PROBLEM DETAILS —
The reply should contain every entry exactly as given, with no pictures in it.

SUPPLIED INFORMATION —
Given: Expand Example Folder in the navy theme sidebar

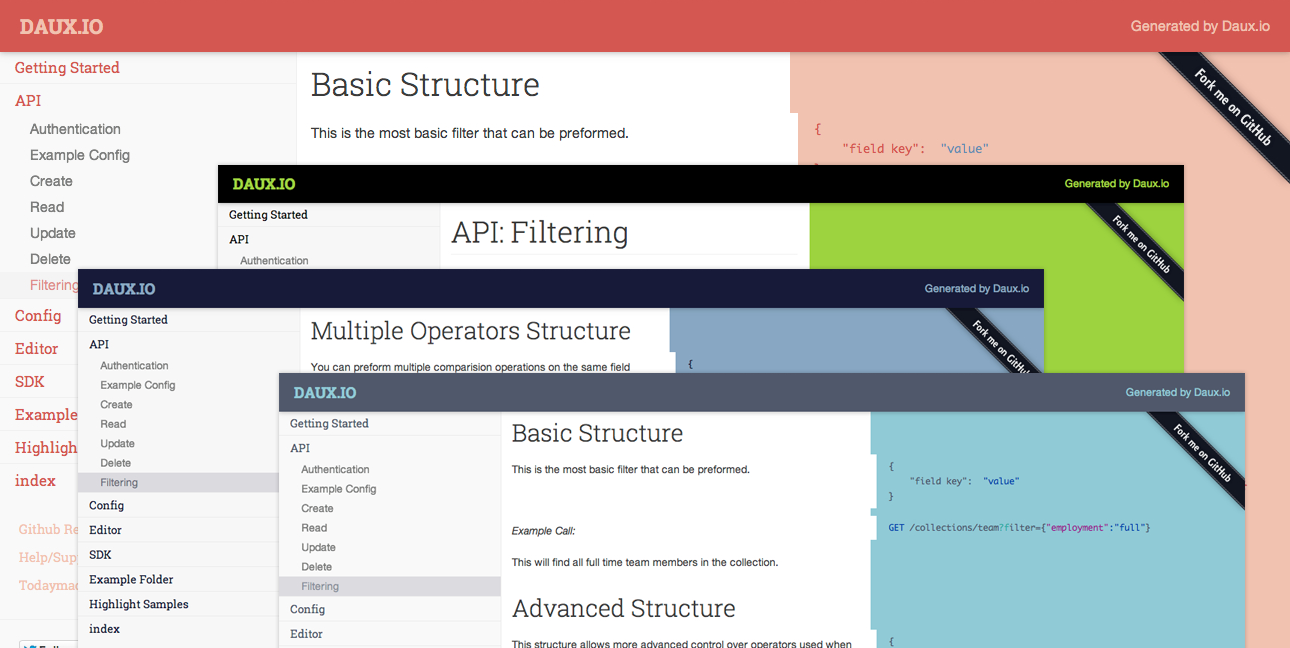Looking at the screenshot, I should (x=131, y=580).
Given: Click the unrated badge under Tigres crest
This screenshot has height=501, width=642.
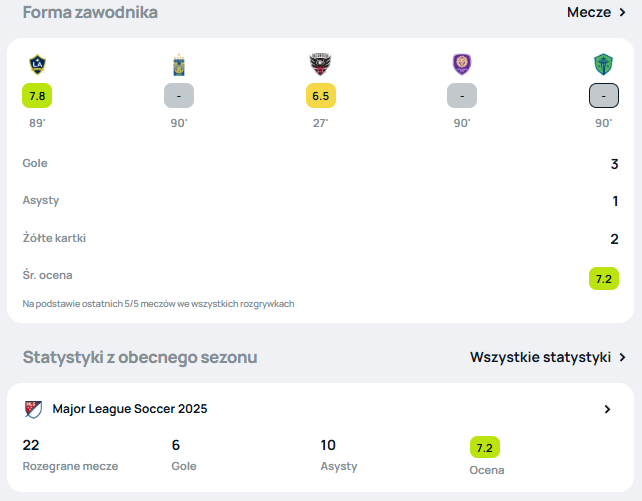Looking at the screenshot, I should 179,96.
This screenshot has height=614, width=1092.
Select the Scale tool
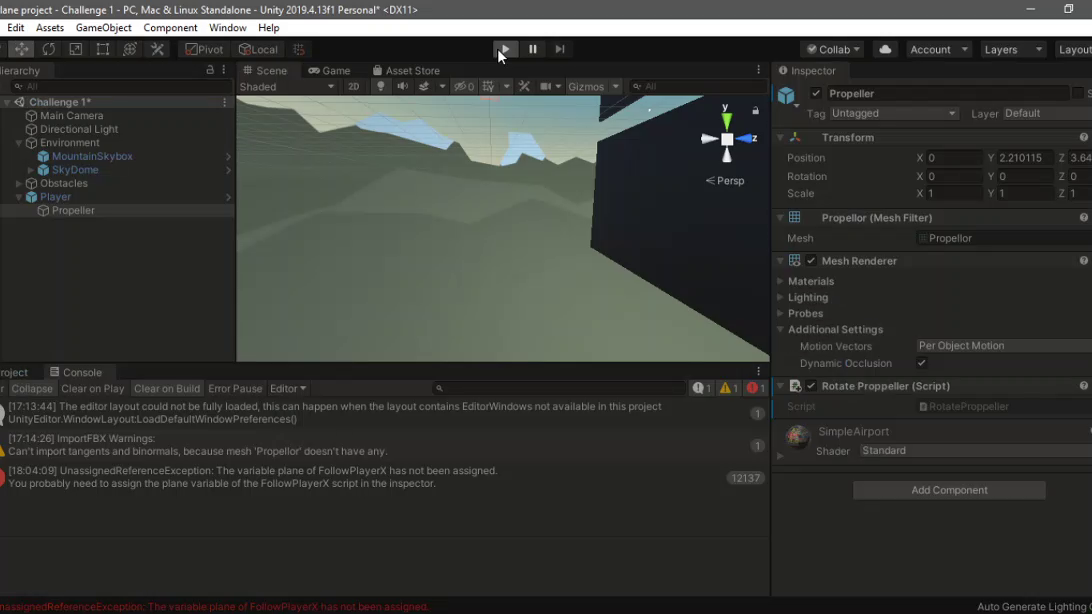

TASK ANSWER —
Given: Expand Example Folder in the navy theme sidebar

Looking at the screenshot, I should (x=131, y=580).
Given: Click the unrated badge under Tigres crest
This screenshot has height=501, width=642.
Looking at the screenshot, I should 179,96.
This screenshot has height=614, width=1092.
Select the Scale tool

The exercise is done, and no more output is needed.